Air Force RPA Pilot training
The Air Force has selected 30 enlisted airmen for the next wave of training to fly remotely-piloted aircraft, the service announced Wednesday.
The 30 airmen chosen to train in fiscal years 2017 and 2018 include two senior master sergeants, five master sergeants, nine technical sergeants and 14 staff sergeants, as well as an additional five alternates, the Air Force Personnel Center said in a release. The selection board, which met from Feb. 6 to 8, considered 185 candidates, AFPC said last month.
The announcement represents a major milestone in the Air Force's effort to expand its ranks of enlisted RPA pilots. Within four years, the Air Force hopes to have 100 enlisted airmen flying drones.

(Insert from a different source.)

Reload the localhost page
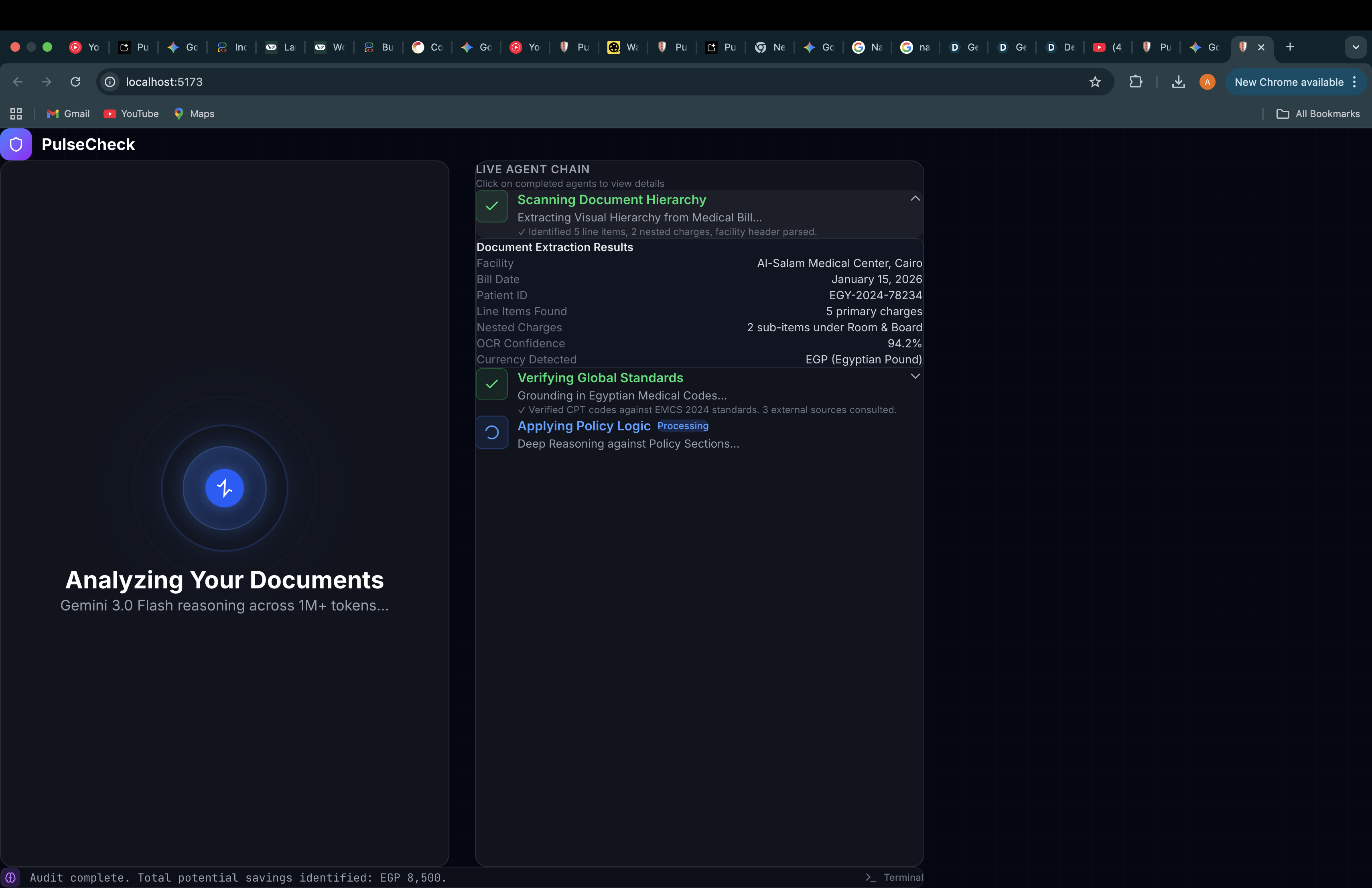The height and width of the screenshot is (888, 1372). [75, 82]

These newly-selected airmen will follow the first round of 11 enlisted airmen chosen to fly the RQ-4 Global Hawk, an unarmed reconnaissance drone. The first four of those initial enlisted pilot trainees started training last October, the second group of four began Jan. 18, and the third group of three is scheduled to start March 21. Originally, 12 airmen were part of the so-called Enlisted Pilot Initial Class, or EPIC, but the Air Education and Training Command said in a follow-up email Thursday that one dropped out last October.AFPC said the first two airmen from this round will begin training as early as April, and the others will follow, two at a time, in subsequent classes. Initial Flight Training takes place at Pueblo Memorial Airport in Pueblo, Colorado.
After the initial training, aspiring pilots will head to Joint Base San Antonio-Randolph Air Force Base in Texas for the RPA Instrument Qualification Course and the RPA Fundamentals Course. They will then attend Basic Qualification Training at Beale Air Force Base in California. AFPC said the training process typically takes nearly a year. But the program's first two trainees, who began in October, are expected to graduate and receive their pilot wings in May, even sooner than anticipated.

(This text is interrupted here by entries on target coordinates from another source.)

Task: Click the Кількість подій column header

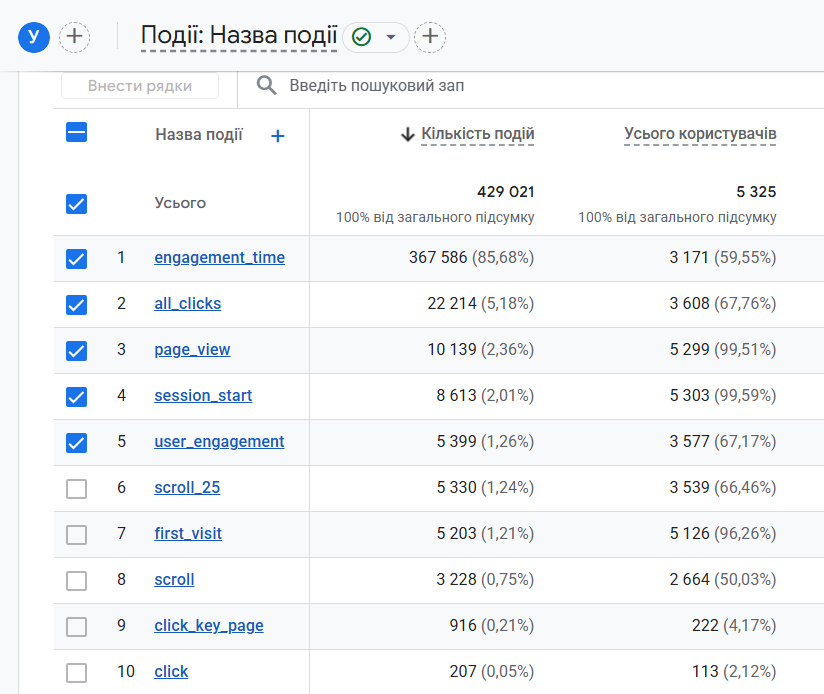Action: tap(478, 133)
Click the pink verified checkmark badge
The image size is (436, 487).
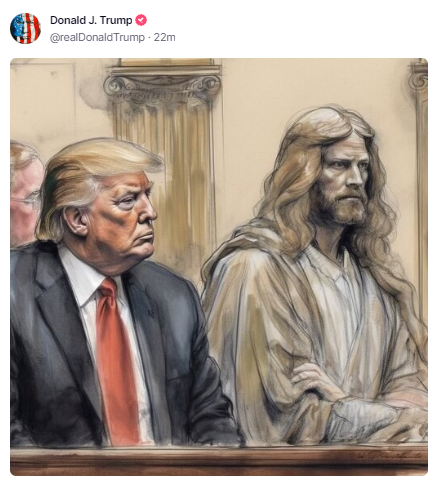tap(141, 20)
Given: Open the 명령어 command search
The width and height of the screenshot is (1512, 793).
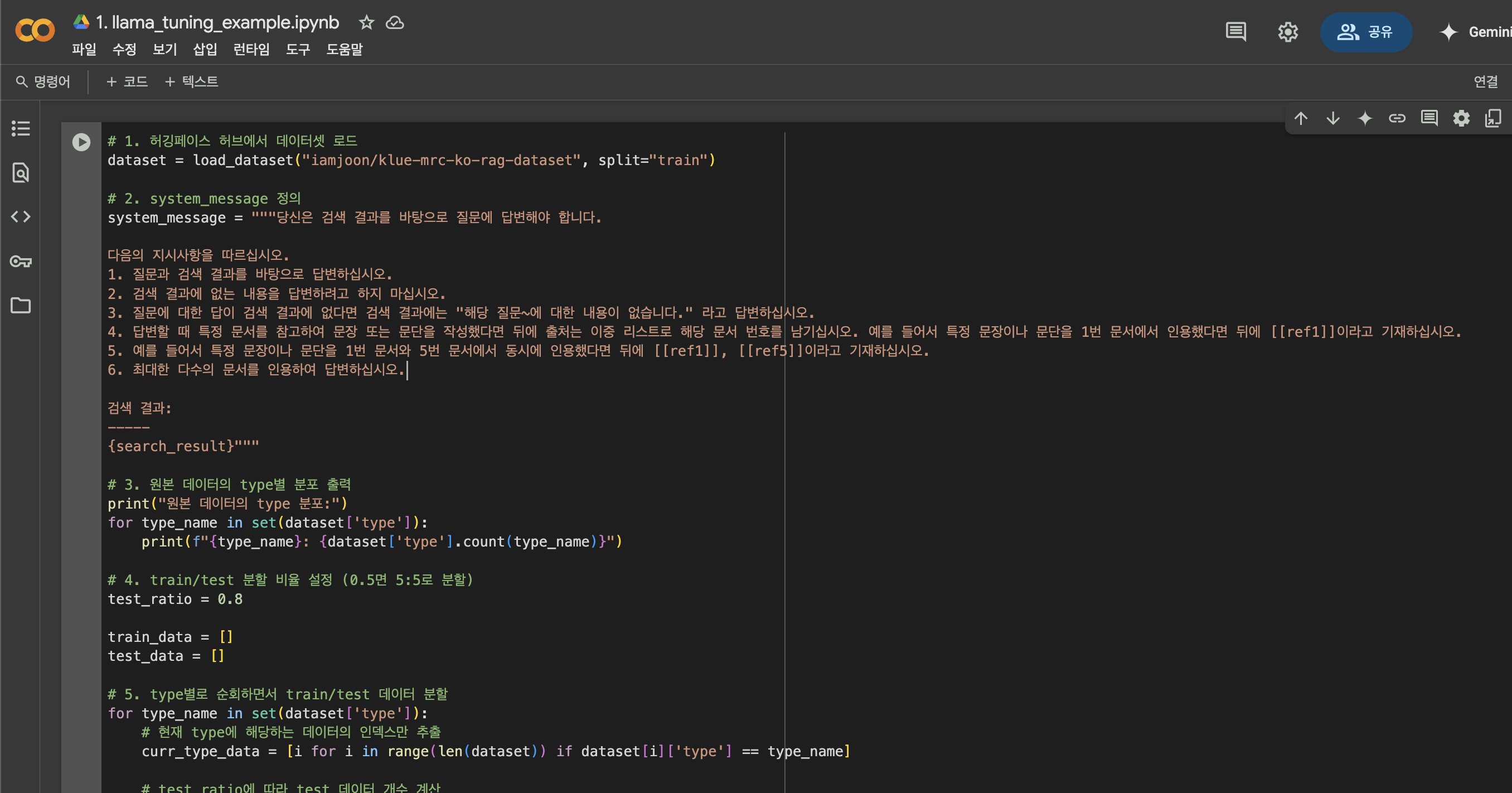Looking at the screenshot, I should point(43,81).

The Air Force opened the ranks of RPA pilots to enlisted airmen in December 2015, hoping that their addition would help ease the demand on the RPA community, as well as give enlisted airmen additional career opportunities. Right now, enlisted airmen are not allowed to train to fly armed RPAs like the MQ-1 Predator and MQ-9 Reaper, but the Air Force has left the door open to allowing that in the future.
AFPC said that eligible airmen had to be between the ranks of staff sergeant and senior master sergeant, and had to have six years of retainability after they were to graduate from pilot training.